--- DOCUMENTO DI ORIGINE ---

Bandi e concorsi
Architetto altamurano ottiene il secondo posto al concorso europeo “Europan”
Una squadra di quattro giovani presenta progetto per il Kosovo. A presiedere la giuria, Klaus Kada
Altamura - venerdì 6 gennaio 2012
08.20
L'architetto altamurano Sante Simone, insieme ad altri tre colleghi di Roma e Latina, ha ottenuto il secondo posto del prestigioso concorso europeo "Europan", alla sua undicesima edizione, che aveva come tema, quest'anno, "Quale futuro per una città sostenibile?". Il team, composto da lui e da Laura Fabriani, Giovanni Romagnoli e Alessandro Zappaterreni, si è aggiudicato l'ambito riconoscimento con il progetto di un campus universitario a Peje, in Kosovo. A presiedere la giuria, composta da importanti esperti del settore, l'architetto austriaco Klaus Kada.
Si tratta di una competizione che si svolge ogni due anni nel campo dell'architettura, dell'urbanistica e del paesaggio e che in questa edizione ha interessato diciassette paesi europei con 49 siti. Possono parteciparvi i giovani architetti di tutta Europa con meno di quarant'anni. I Pan (Pian Architecture Nouvelle) sono concorsi nati in Francia negli anni '70 per agevolare l'avvio alla carriera professionale dei neoarchitetti. Ogni nazione, un anno prima dell'uscita del bando, candida una propria città. Per l'edizione 2011 non ci sono state candidature di paesi italiani, mentre il Kosovo, nel suo processo di europeizzazione, ha calcato le scene della competizione per la prima volta con l'area di Peje.
Sante Simone aveva già partecipato, con altri architetti altamurani (Pietro Cagnazzi e Nunziastella Dileo), oltre all'architetto Alessandro Zappaterreni, ad "Europan 10" Austria. Il gruppo si era aggiudicato la menzione d'onore.
Perché proprio il Kosovo? Simone, ricercatore a Roma, spiega che lui e il suo team sono particolarmente interessati e sensibili alla cultura balcanica e che la sua tesi di dottorato si incentra sull'ex Jugoslavia. «Sto studiando la ricostruzione dell'housing, delle politiche abitative dopo la guerra, in Slovenia, Croazia e Serbia con un lavoro monografico sulla città di Belgrado», sottolinea il giovane architetto.
Il gruppo di Sante Simone ha preparato per il concorso tre tavole ed un book che forniscono previsioni sia per l'area individuata dal concorso che per l'intero Kosovo. Questo, a scala nazionale, presenta una situazione strategica per uno sviluppo simile a nazioni come l'Olanda. Le città più importanti, infatti, sono disposte in maniera anulare. Questo anello in Kosovo coincide con un parco naturalistico, una sorta di cerchio boschivo, che definisce i confini naturali della nazione. Pristina, la capitale del Kosovo, e Peje, la città oggetto del concorso, si presentano quasi in modo speculare.

---

▶ **COMPITO**:
Rispondi a queste domande sull'articolo dedicato al concorso Europan:
1. Con quale progetto il team di Sante Simone ha ottenuto il secondo posto?
2. Ogni quanti anni si svolge la competizione?
3. Su quale area si incentra la tesi di dottorato di Sante Simone?

--- DATI ARCHIVIATI ---

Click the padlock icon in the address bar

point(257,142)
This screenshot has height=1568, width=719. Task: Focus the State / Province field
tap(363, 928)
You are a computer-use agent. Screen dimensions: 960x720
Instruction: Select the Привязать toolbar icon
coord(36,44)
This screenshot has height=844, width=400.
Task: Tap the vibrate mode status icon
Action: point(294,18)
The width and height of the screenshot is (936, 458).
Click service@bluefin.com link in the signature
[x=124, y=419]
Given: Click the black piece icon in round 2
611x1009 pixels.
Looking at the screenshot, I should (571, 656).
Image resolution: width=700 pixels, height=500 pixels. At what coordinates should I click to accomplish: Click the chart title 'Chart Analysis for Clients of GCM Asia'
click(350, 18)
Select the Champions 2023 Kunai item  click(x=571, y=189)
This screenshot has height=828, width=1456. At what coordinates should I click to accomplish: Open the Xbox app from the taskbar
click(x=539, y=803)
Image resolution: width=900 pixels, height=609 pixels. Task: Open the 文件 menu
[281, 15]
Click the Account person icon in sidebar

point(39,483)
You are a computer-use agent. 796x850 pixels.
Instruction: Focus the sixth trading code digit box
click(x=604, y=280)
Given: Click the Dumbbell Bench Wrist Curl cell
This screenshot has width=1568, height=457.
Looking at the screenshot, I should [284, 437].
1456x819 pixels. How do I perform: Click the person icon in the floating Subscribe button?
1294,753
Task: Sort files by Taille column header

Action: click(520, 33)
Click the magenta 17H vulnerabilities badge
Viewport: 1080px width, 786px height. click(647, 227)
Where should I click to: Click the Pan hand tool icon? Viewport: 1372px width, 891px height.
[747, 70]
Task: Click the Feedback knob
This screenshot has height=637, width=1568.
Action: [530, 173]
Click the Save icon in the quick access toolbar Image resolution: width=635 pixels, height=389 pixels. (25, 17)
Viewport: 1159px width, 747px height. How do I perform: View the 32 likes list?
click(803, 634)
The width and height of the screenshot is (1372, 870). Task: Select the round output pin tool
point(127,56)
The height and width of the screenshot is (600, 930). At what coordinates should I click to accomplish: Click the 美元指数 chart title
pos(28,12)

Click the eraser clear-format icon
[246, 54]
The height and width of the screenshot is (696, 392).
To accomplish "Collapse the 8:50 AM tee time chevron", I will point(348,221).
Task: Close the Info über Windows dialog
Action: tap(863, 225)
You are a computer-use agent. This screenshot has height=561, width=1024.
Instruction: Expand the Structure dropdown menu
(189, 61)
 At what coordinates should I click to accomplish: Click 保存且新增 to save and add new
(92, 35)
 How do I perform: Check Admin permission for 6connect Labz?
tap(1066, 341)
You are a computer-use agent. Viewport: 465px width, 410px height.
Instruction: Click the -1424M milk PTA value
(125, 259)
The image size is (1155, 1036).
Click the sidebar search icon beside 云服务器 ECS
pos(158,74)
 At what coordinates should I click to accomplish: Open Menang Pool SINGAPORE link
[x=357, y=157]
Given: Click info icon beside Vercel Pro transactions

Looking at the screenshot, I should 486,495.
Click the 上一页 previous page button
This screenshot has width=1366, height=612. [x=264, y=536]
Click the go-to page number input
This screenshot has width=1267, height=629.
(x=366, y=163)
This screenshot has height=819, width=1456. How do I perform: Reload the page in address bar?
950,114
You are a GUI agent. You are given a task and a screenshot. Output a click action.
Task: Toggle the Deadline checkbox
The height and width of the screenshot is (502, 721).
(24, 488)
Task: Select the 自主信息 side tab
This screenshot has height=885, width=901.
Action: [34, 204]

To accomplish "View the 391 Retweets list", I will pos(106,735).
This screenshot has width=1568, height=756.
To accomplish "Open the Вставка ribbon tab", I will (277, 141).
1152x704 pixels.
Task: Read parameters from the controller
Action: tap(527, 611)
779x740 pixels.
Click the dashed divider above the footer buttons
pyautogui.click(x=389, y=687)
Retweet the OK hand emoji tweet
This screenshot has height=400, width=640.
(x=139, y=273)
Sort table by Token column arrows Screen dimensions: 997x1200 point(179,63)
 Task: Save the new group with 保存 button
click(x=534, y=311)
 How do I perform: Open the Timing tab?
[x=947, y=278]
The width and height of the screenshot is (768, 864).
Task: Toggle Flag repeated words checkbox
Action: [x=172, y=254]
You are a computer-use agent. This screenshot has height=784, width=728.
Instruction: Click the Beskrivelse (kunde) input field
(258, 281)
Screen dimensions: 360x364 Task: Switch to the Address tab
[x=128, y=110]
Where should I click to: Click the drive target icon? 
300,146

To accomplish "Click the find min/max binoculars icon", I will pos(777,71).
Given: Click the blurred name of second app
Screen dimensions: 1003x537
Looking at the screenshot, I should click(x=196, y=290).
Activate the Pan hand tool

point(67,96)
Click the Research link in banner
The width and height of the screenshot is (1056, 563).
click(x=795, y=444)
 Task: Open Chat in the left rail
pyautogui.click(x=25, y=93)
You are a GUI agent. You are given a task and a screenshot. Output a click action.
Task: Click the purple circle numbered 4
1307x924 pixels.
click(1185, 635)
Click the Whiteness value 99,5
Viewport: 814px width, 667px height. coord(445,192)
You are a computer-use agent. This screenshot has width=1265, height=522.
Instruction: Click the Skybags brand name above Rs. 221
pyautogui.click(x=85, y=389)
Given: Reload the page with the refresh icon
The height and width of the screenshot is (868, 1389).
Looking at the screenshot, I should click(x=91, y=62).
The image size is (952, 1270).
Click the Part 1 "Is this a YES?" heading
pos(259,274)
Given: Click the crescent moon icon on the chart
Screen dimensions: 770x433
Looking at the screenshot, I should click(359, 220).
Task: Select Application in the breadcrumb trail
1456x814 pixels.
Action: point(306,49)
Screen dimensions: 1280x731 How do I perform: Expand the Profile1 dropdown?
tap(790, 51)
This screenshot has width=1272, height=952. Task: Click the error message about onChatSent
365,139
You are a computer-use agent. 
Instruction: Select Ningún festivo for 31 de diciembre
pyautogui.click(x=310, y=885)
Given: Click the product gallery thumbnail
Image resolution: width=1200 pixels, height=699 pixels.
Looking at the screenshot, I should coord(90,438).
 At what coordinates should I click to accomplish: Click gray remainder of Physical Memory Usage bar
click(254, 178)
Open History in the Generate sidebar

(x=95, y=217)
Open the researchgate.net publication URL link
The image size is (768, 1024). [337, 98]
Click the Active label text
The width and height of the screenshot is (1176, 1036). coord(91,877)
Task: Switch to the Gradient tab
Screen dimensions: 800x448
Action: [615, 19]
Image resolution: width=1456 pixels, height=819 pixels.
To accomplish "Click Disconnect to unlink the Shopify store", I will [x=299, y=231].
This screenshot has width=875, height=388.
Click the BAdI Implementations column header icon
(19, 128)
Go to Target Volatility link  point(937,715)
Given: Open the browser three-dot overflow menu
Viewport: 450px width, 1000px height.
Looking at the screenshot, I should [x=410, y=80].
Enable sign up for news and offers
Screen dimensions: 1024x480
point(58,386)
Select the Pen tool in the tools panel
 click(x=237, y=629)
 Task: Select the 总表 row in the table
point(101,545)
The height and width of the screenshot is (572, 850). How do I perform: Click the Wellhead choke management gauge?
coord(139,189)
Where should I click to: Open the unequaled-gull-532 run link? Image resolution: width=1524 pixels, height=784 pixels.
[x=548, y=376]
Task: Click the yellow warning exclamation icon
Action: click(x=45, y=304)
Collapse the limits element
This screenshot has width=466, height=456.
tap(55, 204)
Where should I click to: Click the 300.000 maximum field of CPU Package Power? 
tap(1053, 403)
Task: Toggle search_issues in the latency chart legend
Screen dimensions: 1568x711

---

▶ **RISULTATO DEL COMPITO**:
1. Con il progetto di un campus universitario a Peje, in Kosovo.
2. Ogni due anni.
3. Sull'ex Jugoslavia.